Ce qui est assez impressionnant est qu’on croit à cet univers. Les attitudes des personnages sont conformes à ce que j’ai personnellement connu dans la vraie vie et le côté surnaturel/fantastique s’y imbrique sans soucis. Abdelinho fait partie de ces satires inclassables qui arrivent à maintenir un ton décalé en sachant cependant être sérieux quand cela est nécessaire. Le tout avec une maîtrise remarquable. La mise en scène, inventive, contribue à donner à ce film un côté “ovni” (pour citer son réalisateur). C’est une sorte de conte, mais c’est également un film de société. On rit beaucoup, et on pleure beaucoup aussi.
UN FILM ENGAGÉ
Personnellement, je trouve que le film montre la facilité à endoctriner une population. Et ce, que ce soit sur le plan religieux comme politique. Il suffit d’une personnalité charismatique et d’une mise en scène qui fait mouche. J’ai ressenti de la peur et de la tristesse devant la rapidité avec laquelle l’environnement d’Abdelinho – d’habitude très joyeux et coloré – se transforme en milieu sinistre, rongé par l’obscurantisme et la corruption. Par exemple, une scène avec un vieil imam – qui lui est un pur homme de religion, doux et gentil, contrairement à Amr Taleb – m’a particulièrement marquée.

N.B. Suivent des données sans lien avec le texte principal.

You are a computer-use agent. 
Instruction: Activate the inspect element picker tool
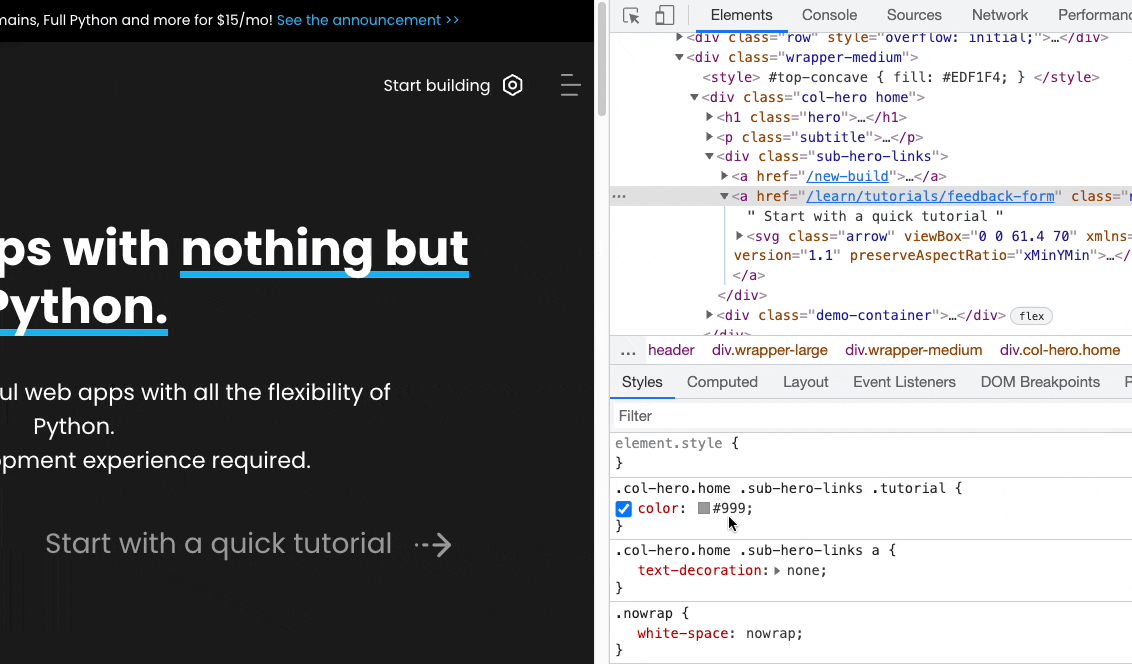(x=630, y=15)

Fort heureusement, là où j’ai pensé à tort voir un récit d’anticipation, le film garde un optimisme à toute épreuve et nous montre que oui, on peut sortir de cet obscurantisme. Et qu’on peut s’épanouir et vivre nos rêves.
Si on fait un peu plus attention, on se rend compte que le protagoniste n’est pas le seul personnage “original”. En vérité, ils ont tous quelque chose qui les distingue des autres. Cette société hétérogène vit tout de même en harmonie. Ainsi, cela ne rend que plus beau le combat d’Abdelinho – et des autres – pour se libérer et vivre leurs rêves.
Abdelinho montre que l’on peut trouver ce juste équilibre entre les valeurs avec lesquelles nous avons grandi et la liberté de rester soi. Le chemin sera forcément semé d’embûches, mais il en vaut la peine.
Hicham Ayouch nous délivre un des films les plus originaux que j’ai pu voir. Il combine avec efficacité divertissement et réflexion sur des thèmes plus que sérieux. Un film nécessaire et fun. Je ne peux que vous le recommander, c’est un pur bonheur !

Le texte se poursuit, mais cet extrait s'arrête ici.